The Ashanti Region will see two animals, pig and fowl being reared under the Rearing for Food and Jobs programe, another module of the Akufo Addo administration’s flagship programme – “Planting for Food and Jobs”.
Under the programme, only farmers already in the rearing business will receive four female pigs and one male pig, to begin with. The government will ensure that the pigs are well fed to increase their reproduction.’
The Ashanti Regional Director of Agriculture, Rev. John Manu who disclosed this in an interview with Ejura based Naagyei FM said a year later, three pigs will be taken from each farmer and given to other new farmers to also begin rearing them.
However, he said with respect to the rearing of fowls, government has taken a decision to supply the fowls to districts where there are no large poultry farms and later extend the programme to other parts of the region.
Rev.
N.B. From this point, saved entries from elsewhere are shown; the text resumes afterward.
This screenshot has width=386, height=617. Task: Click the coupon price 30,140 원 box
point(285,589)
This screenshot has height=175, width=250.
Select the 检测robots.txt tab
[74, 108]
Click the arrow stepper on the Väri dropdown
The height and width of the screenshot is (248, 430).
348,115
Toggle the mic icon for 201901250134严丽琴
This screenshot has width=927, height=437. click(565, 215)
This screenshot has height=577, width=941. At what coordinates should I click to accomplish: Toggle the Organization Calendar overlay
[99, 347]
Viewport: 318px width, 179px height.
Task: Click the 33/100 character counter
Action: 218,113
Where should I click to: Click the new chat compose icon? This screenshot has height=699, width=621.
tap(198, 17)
John Manu added that the Animal Production Department and the Veterinary Sevices are deeply involved in the Rearing for Food and Job programme to ensure a successful exercise.
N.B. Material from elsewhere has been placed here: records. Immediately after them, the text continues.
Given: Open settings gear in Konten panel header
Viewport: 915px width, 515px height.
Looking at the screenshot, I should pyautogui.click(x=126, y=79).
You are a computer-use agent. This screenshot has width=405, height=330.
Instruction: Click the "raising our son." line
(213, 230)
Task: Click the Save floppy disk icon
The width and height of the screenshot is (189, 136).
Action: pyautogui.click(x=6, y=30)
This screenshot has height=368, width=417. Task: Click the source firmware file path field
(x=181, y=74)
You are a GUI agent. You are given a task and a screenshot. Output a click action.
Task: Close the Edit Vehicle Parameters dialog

President Nana Addo Dankwa Akufo-Addo on Monday 25th June, 2019, in Wa, in the Upper West Region, launched the Rearing for Food and Jobs (RFJ) campaign, which will run for five years, from 2019 to 2023.
According to President Akufo-Addo, the programme “will develop a competitive and more efficient livestock industry, that will increase domestic production, reduce importation of livestock products, contribute to employment creation, and improve livelihoods of livestock value chain actors”.
He bemoaned the steep decline of Ghana’s livestock sector, which has been largely attributed to the high cost of production, and competition from cheap imports of livestock and its products, forcing most livestock producers to stop producing meat and to concentrate solely on crop production.
With Ghana importing $400 million worth of meat products annually, and with local meat production accounting for only 19% of the country’s meat requirements, President Akufo-Addo stated that these grim statistics are an indictment on the country, and that is why success has to be made of the Rearing for Food and Jobs campaign.
Towards addressing the challenges confronting the country’s livestock industry, the President stated that RFJ will focus its attention on breed improvement, productivity and production, development of infrastructure (housing, plant and equipment, slaughtering, processing and marketing facilities), feed production and conservation of forage, animal health and disease control, development of communal grazing lands, commercialisation of livestock production and entrepreneurship development, and application of e-agriculture in livestock production.
“By design, the campaign will cover selected value chains in the livestock sector namely, cattle, sheep, goats, pigs, poultry chicken and guinea fowl,” he added.
With only 6 breeding farms currently in operation, as opposed to 28 in 1993, the President told the gathering that “the breeding stations that were closed down at Wawase in the Eastern Region, Wulugu in the North East Region, Doba in the Upper east Region, Busa in the Upper West Region, and Wenchi in the Bono Region, are being revived.”
Furthermore, he indicated that, under the RFJ programme, the Wawase cattle ranch, currently in operation in Afram Plains, which is accommodating some 3,000 cattle will be replicated in regions that experience farmer-herdsmen conflicts, or serve as corridors for the transhumance.
“In the five-year period of the RFJ campaign, it is projected that forty thousand, five hundred (40,500) small ruminants, mainly sheep and goats, thirty eight thousand (38,000) pigs, two hundred and fifty eight thousand (258,000) cockerels, and over six hundred and sixty thousand (660,000) guinea fowls, which will not fly to Burkina Faso, will be distributed to livestock farmers and would-be farmers, throughout the country,” President Akufo-Addo said.
He continued, “three thousand (3,000) cattle farmers will benefit from a programme of artificial insemination to increase average meat production. These planned interventions are indicative of the important attention now being given to the livestock sector after years of neglect.”
Farmers, who receive sheep or goat shall pay back in kind, with two offsprings per adult breeder supplied, and farmers, who receive breeding pigs, shall pay back in kind with three piglets for each breeding pig supplied.
Cockerels will be supplied to farmers at fifty per cent (50%) of the market value. Day-old chicks and guinea fowl keets will be supplied at fifty per cent (50%) subsidy to farmers, with farm capacity not exceeding two thousand (2,000) birds. Cattle farmers shall benefit from subsidised imported semen to improve the meat and milk performance of their cattle.